Os homens envolvidos nessa empreitada, na calada da
noite, ainda foram um pouco mais à frente em cada uma das direções,
achando coisas muito antigas pelo caminho, como pedaços de louça
quebrada e entulho em geral. Chamou-lhes atenção uma pequena caixa
encontrada em um canto no túnel que levava à igreja. Abrindo-a,
encontraram uma série de documentos escritos em idioma alemão, com
caligrafia fraktur e, segundo
os testemunhos, alguma simbologia nazista entre as várias páginas
indecifráveis. O conteúdo dos documentos permanece desconhecido, uma
vez que as ordens eram claras: o material devia ser recolhido e
entregue aos superiores. Tampouco os trabalhadores tiveram intenção de
fotografar esses textos, tanto pela natureza rígida das ordens que
receberam como pelo desconhecimento momentâneo da importância de tais
registros.
Não é mistério que havia cidadãos envolvidos com o
movimento alemão na década de 30 e 40, sendo que alguns mencionam a Rua
Treze de Maio como sede do partido. Suas motivações eram variadas e, na
época, essa inclinação não carregava os mesmos estigmas de hoje. É uma
parte do passado que foi enterrada por vários motivos, seja o
arrependimento ou o convencimento de que há coisas que devem permanecer
ocultas. Talvez algo nesse sentido tenha motivado os mandantes dessa
pesquisa no local de assegurar resguardo aos materiais encontrados. Ou,
talvez, estivessem buscando recuperar algo? Segundo os trabalhadores,
ainda era feito um rodízio de pequenos grupos sem contato entre si (o
fato de alguns se conhecerem veio à luz depois da empreitada e foi
causa da coincidência), diminuindo os riscos de troca de informação ou
divulgação de achados. Tudo extremamente sigiloso.

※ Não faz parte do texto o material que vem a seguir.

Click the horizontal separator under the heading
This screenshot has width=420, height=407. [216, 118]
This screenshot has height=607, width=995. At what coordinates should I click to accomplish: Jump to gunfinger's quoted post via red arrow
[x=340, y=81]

Há boatos de que, ainda, restos mortais foram
encontrados em parte dos túneis. Porém, os restos mortais não eram de
crianças ou coisa do gênero, como defenderiam os crentes na teoria de
que os túneis serviam para algum tipo de despejo de fetos abortados
pelas freiras. Seriam restos mortais de adultos bem desenvolvidos. Além
disso, no que parece ser ainda mais fantasioso, menciona-se o encontro
de curiosos textos em português; os mesmos seriam escritos de um antigo
padre prestes a morrer, que decidiu por em papel o que sabia sobre as
tramas ocultas da cidade, envolvendo a maçonaria, a igreja e grupos
hoje desconhecidos. O relato de quem teve contato com o material é
muito escasso, incapaz de fundar uma descrição acurada, mas dá a
entender que, entre outros, mencionaria um tipo de sociedade secreta
remanescente do Contestado, um grupo sebastianista e monarquista que se
opunha aos avanços republicanos e seculares da maçonaria na região.
Haveria, também, um grupo de inspiração pan-germânica com práticas
rituais pouco ortodoxas, opondo-se, como o anterior, à maçonaria.
Infelizmente, o conteúdo exato desses materiais
provavelmente nunca será feito público. Com os idealizadores desses
círculos antigos já exterminados pelo tempo, e a memória dos que
conhecem o assunto permanentemente silenciada por motivos próprios,
tudo permanece, como os túneis, no terreno da lenda urbana, guardando
segredos em galerias escuras sob as calçadas que pisamos todos os dias.